When publishing results, transparently report all experimental conditions and acknowledge limitations of the study design to facilitate interpretation of apparently contradictory findings across studies.

What techniques are most effective for determining the structure-function relationship of JTY_1518?

Understanding the structure-function relationship of JTY_1518 requires a multi-technique approach. Based on structural biology best practices, the following methods are recommended:

A comprehensive approach would begin with computational predictions to guide experimental design, followed by targeted mutagenesis to validate the importance of specific residues or domains in JTY_1518 function within the bacterial cell or during host-pathogen interactions.

How can genome-wide approaches contribute to understanding JTY_1518 function in M. bovis?

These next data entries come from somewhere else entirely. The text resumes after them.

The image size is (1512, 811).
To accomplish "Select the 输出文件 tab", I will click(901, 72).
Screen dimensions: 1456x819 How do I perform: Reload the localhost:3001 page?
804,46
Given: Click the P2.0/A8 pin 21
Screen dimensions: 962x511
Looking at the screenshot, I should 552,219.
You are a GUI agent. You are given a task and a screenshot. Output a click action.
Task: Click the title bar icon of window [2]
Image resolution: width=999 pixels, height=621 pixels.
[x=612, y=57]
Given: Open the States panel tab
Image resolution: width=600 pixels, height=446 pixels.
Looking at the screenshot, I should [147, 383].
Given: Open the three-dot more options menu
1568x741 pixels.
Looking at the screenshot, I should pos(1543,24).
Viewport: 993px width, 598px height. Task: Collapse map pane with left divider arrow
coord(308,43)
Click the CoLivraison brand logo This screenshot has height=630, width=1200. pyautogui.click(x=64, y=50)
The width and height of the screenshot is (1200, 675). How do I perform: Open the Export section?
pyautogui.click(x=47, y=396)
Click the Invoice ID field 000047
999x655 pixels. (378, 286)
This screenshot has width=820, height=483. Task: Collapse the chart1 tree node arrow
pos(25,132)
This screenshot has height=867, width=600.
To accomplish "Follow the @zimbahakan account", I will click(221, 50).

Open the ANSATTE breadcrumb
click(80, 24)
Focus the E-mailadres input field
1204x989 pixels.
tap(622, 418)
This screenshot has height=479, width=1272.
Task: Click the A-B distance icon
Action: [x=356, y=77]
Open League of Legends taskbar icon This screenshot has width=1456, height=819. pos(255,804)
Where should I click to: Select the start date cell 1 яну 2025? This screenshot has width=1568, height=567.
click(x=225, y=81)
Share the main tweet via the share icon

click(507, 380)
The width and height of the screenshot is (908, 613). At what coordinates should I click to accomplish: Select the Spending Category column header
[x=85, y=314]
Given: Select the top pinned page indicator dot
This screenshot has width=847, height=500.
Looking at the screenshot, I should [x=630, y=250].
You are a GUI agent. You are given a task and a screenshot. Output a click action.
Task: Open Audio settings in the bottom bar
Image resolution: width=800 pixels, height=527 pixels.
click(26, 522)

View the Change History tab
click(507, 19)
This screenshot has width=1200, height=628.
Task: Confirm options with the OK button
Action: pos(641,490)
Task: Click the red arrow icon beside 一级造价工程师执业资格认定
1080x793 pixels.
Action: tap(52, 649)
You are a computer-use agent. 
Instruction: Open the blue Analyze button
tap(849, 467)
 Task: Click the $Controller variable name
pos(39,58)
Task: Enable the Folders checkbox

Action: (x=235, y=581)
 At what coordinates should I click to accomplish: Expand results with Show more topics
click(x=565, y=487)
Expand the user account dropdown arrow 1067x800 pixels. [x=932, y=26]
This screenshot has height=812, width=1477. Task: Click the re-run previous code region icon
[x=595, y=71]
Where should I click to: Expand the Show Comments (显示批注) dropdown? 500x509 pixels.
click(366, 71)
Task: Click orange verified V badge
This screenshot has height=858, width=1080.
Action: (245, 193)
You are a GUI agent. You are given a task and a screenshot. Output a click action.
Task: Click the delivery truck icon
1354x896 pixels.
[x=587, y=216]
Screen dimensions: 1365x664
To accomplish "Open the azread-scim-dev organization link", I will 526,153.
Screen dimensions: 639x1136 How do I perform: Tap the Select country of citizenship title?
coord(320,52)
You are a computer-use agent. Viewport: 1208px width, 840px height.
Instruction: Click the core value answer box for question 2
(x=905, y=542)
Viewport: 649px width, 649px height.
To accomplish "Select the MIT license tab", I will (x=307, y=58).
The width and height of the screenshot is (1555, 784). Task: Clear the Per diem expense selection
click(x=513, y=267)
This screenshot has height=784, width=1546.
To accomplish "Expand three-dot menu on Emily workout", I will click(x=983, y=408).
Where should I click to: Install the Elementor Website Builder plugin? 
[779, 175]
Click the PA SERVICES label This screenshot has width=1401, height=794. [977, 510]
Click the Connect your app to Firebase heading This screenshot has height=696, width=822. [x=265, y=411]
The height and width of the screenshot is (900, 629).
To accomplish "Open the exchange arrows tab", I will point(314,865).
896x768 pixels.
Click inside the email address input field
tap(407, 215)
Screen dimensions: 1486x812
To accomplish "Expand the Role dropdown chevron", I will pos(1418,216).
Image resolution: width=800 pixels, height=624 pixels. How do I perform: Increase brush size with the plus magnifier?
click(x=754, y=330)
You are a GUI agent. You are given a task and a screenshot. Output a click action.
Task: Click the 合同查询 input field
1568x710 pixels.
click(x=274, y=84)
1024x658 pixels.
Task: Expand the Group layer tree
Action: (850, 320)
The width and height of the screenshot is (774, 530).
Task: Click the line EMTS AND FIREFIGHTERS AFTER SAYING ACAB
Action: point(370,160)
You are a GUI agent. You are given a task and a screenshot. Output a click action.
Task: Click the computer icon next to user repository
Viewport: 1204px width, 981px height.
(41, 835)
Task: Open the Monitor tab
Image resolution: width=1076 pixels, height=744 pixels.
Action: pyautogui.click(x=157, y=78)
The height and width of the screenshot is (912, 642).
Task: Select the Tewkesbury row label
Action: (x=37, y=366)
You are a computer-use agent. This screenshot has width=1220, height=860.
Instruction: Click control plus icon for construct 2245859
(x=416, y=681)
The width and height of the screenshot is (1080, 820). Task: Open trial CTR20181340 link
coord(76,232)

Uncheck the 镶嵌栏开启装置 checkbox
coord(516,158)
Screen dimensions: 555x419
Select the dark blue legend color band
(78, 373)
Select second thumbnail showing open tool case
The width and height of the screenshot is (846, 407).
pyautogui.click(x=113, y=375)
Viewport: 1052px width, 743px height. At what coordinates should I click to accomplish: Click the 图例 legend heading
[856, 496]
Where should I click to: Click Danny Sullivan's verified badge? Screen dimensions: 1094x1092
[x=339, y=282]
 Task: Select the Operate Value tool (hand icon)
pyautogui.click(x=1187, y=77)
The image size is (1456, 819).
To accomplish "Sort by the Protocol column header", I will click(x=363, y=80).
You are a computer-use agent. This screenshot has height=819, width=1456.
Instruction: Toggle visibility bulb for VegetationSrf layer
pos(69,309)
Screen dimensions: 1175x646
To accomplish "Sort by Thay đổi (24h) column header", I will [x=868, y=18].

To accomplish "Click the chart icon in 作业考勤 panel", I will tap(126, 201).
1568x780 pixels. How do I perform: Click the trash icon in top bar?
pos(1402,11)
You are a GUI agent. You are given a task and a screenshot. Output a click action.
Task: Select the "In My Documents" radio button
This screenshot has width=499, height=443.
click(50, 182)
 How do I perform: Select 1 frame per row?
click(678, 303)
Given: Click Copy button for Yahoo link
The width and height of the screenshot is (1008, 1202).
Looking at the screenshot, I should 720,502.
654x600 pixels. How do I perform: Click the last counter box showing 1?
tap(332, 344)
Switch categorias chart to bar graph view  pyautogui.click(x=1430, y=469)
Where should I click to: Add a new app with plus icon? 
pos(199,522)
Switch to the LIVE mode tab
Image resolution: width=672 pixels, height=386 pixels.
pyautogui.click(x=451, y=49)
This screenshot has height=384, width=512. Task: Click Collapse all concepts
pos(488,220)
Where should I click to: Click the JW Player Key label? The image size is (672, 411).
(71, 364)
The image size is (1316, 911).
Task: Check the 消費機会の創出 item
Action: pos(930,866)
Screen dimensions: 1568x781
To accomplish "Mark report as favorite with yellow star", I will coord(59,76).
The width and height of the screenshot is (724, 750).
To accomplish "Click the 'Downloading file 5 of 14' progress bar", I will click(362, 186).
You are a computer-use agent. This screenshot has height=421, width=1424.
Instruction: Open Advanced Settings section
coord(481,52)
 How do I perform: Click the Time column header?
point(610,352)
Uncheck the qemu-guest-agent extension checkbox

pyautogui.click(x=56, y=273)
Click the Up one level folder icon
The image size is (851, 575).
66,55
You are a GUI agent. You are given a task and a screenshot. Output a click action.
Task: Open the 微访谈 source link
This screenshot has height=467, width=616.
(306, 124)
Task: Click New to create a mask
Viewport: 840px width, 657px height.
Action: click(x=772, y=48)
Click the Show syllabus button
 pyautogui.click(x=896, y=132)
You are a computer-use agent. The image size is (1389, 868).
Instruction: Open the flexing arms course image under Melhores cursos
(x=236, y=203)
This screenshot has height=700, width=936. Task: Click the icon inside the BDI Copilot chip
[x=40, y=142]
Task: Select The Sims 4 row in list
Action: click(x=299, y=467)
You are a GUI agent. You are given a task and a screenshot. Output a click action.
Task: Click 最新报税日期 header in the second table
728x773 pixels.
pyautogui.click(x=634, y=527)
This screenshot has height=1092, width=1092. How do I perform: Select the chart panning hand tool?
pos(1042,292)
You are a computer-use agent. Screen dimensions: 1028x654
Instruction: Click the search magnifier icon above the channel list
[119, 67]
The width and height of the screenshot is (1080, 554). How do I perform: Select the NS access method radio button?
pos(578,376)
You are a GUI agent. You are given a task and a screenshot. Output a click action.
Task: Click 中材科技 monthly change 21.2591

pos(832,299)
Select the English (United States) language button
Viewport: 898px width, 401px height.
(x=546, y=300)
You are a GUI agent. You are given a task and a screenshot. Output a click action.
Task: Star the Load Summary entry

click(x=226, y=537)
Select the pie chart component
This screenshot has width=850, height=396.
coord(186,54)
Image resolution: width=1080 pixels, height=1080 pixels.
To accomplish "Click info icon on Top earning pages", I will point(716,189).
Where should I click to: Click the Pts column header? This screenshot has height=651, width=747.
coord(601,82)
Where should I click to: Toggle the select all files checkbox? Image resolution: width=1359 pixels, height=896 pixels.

Genome-wide approaches offer powerful strategies for elucidating JTY_1518 function within the broader context of M. bovis biology. These approaches include:

• Comparative Genomics:

  • Analysis of JTY_1518 conservation across mycobacterial species

  • Identification of co-evolved genes that may function in the same pathway

  • Examination of genomic context and operonic structure

  • Correlation of gene presence/absence with phenotypic traits across strains

• Transcriptomics:

  • RNA-Seq analysis of wild-type versus JTY_1518 knockout strains

  • Identification of genes with correlated expression patterns

  • Determination of expression changes under different environmental conditions

  • Single-cell RNA-Seq to assess expression heterogeneity within bacterial populations

• Proteomics:

  • Pull-down assays coupled with mass spectrometry to identify interaction partners

  • Quantitative proteomics to assess proteome-wide changes in JTY_1518 mutants

  • Protein turnover analysis to determine JTY_1518 stability under different conditions

  • Post-translational modification mapping

• Functional Genomics:

  • Transposon mutagenesis screens to identify synthetic lethal interactions

  • CRISPR interference to assess essentiality under various conditions

  • Suppressor screens to identify genetic interactions

These approaches have been successfully applied to other M. bovis proteins and could provide valuable insights into JTY_1518 function, potentially revealing unexpected roles in bacterial physiology or host-pathogen interactions that are not evident from directed studies.